▸ **Complete the following**:
[A] List each adverb ending in "-ly" that appears in the passage on Parfit and Kant, in the order they occur.
[B] Copy out the stretch of the passage on Parfit and Kant from "Rather than addressing" through "that are dutiful.", renaming "Groundwork" as "Foundations" wherever it appears.

Parfit also discusses the relationship between claims about what is good and what we ought morally to do distinguishing between theories that take "the good" to be fundamental and define what ought to be done in terms of it on the one hand from those that take the conception of moral obligatoriness to be fundamental and derive the sense of the good from it. Parfit affirms, however, a different view according to which neither of these terms is taken to be fundamental and takes them to be independent of each other. In taking such a stance, however, Parfit is departing from Kant as he goes on to acknowledge, since Kant views the notion of the "good" as determined by the moral law as he clearly states in the Critique of Practical Reason. This commitment of Kant to the priority of the right over the good is central to his resistance to consequentialism and is of no small importance.


Rather than addressing this point immediately Parfit prefers instead to look at some of Kant's other claims concerning goodness. So, for example, Kant makes the statement, at the very beginning of the Groundwork, to the effect that good wills have a form of goodness that is higher than all other kinds. Parfit converts this claim, following the logic of the argument of the first part of the Groundwork, into the classic formulation that we ought to try to have wills that are dutiful. 


After presenting these two opening moves Parfit goes on to look at the claim with which he opened the chapter, to wit, that everyone ought to strive to promote the greatest good, a view based on the conception of the summum bonum. The point of reintroducing reference to this claim is to compare it now with the act consequentialist view that everyone ought always to try to produce the greatest amount of good. As Parfit states, it may seem that the act consequentialist view is close to what Kant is after when Kant discusses the greatest good. However since Kant's claim concerning the greatest good is one that can be translated back into the apparently more sober point concerning a world of universal virtue and deserved happiness, then it follows that Kant's conception, unlike that of the act consequentialist, is not a value-based view. Kant's view is ought-based, not value-based, and so has a different foundation to the act consequentialist view despite surface similarities of formulation.

▸ **Data supplied**:

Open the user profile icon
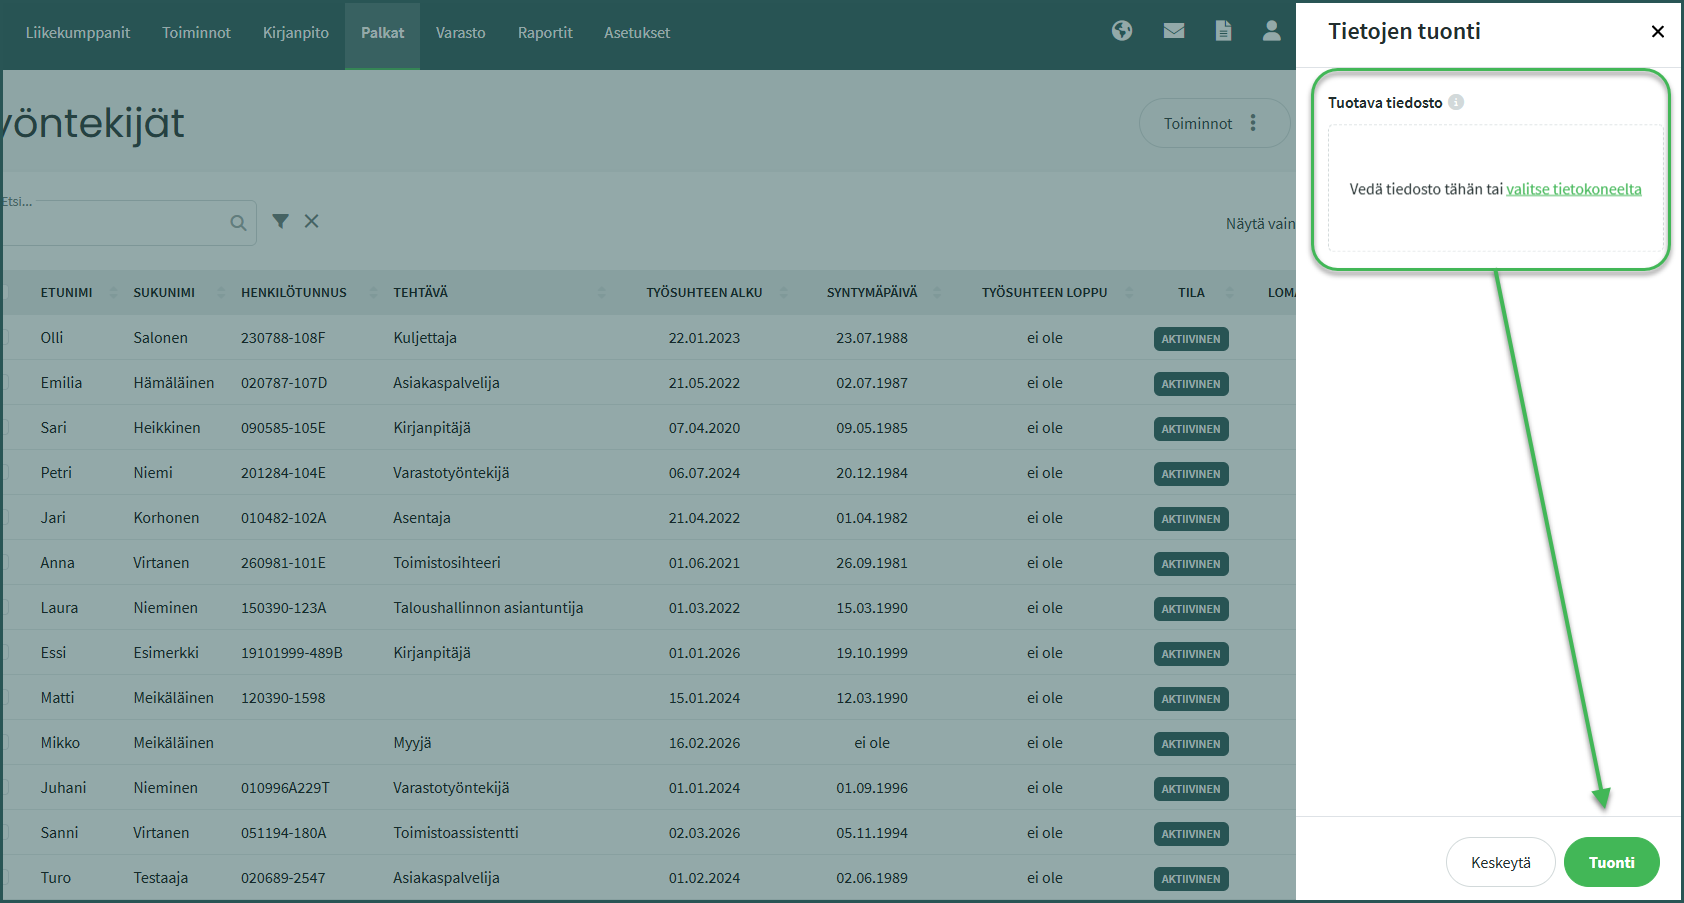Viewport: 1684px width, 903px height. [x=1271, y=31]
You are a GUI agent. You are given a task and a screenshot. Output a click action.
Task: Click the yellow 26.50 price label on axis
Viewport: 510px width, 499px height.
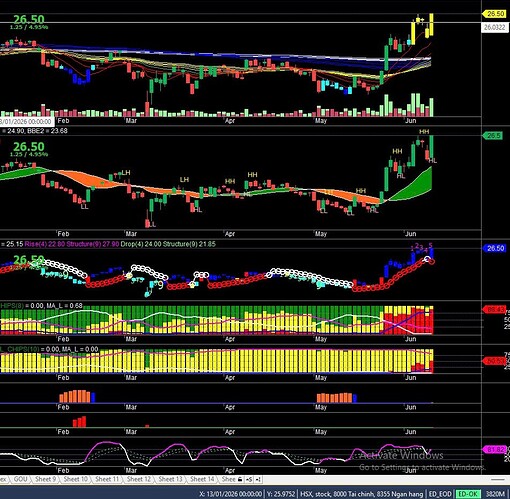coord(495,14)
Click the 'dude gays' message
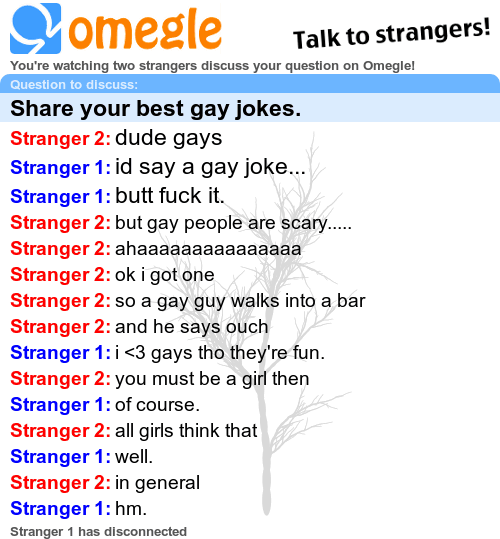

▸ **Full solutions**:
[A] morally, clearly, immediately, apparently

[B]
Rather than addressing this point immediately Parfit prefers instead to look at some of Kant's other claims concerning goodness. So, for example, Kant makes the statement, at the very beginning of the Foundations, to the effect that good wills have a form of goodness that is higher than all other kinds. Parfit converts this claim, following the logic of the argument of the first part of the Foundations, into the classic formulation that we ought to try to have wills that are dutiful.